I'm glad you folks got that ironed out. 

E like in 'hey'. ro like fish eggs. i like in hit. ca like in cut. Lean on the eggs.

You're welcome.


----------



## BoggyB

In SAMPA notation: /I"r\@[email protected]/.


----------



## Dim7

Well you need around 50 minutes and really impressive beatboxing skills.


----------



## Kieran

I always pronounce it like the word Heroic, but drop the "H" and add an _a_ at the end...


----------



## gellio

I've been nutso over his symphonies lately. Revisited the 5th, which I haven't listened to in a long time (preferring 6,7, and 9), fell in love with the 4th, and realized how awesome the 2nd is. Beethoven IS the original rock star!


----------



## Wood

gellio said:


> Hi All....
> 
> Got a weird question. How do you all pronounce "Eroica?"
> 
> I've always pronounced it A-ROCHE-A. Recently, I watched a documentary on Beethoven, and the speaker pronounced it EH-ROY-KA. It got me thinking - if one were to pronounce it as a German word, EH-ROY-KA makes more sense than A-ROCHE-A. Thoughts?


I'm dying to know how you pronounce -ROCHE-

Is it hard, like roach, or soft, the French way, sounding like 'rosh'.

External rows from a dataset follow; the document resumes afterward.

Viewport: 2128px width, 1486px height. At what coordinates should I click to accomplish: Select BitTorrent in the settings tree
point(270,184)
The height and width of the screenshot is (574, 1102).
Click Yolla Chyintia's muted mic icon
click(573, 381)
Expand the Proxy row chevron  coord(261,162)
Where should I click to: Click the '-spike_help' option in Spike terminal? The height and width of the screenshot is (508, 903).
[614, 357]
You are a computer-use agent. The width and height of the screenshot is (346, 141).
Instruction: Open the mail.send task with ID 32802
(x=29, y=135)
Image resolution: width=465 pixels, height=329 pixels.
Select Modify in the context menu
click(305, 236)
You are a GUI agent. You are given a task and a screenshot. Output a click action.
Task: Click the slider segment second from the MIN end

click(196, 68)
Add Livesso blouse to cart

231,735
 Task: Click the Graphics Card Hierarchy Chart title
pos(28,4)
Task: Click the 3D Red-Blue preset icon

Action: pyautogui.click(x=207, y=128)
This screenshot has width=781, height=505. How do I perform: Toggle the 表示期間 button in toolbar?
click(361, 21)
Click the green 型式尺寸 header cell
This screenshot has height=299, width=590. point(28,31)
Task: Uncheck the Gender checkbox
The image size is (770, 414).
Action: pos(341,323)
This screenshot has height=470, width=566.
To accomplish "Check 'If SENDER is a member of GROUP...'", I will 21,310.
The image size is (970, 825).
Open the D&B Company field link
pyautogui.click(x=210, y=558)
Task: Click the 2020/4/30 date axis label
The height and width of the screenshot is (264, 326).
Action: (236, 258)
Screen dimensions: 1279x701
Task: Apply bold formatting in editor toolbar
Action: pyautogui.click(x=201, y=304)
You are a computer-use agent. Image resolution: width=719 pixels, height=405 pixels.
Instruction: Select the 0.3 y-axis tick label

I wonder if anyone pronounces Beethoven like sugar beet?


----------



## gellio

Wood said:


> I'm dying to know how you pronounce -ROCHE-
> 
> Is it hard, like roach, or soft, the French way, sounding like 'rosh'.
> 
> I wonder if anyone pronounces Beethoven like sugar beet?


The French way.....soft...like roooooosh (long o). LOL. I don't know if I was pronouncing it the Italian way or not, LOL.


----------